_Dataset:_
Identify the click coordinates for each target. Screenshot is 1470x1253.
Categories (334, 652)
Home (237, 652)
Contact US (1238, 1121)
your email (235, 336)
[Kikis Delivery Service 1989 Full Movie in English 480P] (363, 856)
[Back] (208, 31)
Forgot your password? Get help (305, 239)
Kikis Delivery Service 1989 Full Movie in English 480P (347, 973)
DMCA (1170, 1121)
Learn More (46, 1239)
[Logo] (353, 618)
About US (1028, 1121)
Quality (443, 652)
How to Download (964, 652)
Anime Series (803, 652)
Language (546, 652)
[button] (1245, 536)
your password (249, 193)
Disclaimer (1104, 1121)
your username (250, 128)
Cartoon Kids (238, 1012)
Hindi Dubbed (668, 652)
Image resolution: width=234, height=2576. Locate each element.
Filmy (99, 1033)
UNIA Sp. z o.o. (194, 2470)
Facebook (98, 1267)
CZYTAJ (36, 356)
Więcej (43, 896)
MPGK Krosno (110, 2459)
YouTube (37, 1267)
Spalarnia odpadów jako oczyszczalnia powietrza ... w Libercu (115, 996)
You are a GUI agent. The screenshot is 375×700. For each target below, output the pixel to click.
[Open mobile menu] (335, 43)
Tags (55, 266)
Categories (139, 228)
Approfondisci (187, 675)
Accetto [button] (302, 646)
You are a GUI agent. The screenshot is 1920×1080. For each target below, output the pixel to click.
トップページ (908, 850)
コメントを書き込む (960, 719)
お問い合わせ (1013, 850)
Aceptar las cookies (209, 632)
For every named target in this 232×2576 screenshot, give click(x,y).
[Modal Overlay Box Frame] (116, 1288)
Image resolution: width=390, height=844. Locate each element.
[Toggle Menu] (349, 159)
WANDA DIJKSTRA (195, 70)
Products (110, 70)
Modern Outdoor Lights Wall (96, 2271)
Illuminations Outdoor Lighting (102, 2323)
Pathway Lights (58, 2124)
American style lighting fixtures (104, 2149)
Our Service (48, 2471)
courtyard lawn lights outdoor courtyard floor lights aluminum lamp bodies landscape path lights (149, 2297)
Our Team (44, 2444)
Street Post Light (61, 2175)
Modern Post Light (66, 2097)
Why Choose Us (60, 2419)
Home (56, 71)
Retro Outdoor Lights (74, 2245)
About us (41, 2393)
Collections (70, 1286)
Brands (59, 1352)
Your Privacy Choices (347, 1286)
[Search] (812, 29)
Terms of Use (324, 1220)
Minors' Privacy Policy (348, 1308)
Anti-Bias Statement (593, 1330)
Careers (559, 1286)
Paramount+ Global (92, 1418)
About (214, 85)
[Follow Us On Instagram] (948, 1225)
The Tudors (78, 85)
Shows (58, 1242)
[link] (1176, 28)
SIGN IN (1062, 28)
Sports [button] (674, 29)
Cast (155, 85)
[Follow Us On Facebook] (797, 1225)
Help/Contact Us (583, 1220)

_Exercise objective:_ The expected answer is a copy of each line in the records that holds the word "English".

_Reply:_
[Kikis Delivery Service 1989 Full Movie in English 480P] (363, 856)
Kikis Delivery Service 1989 Full Movie in English 480P (347, 973)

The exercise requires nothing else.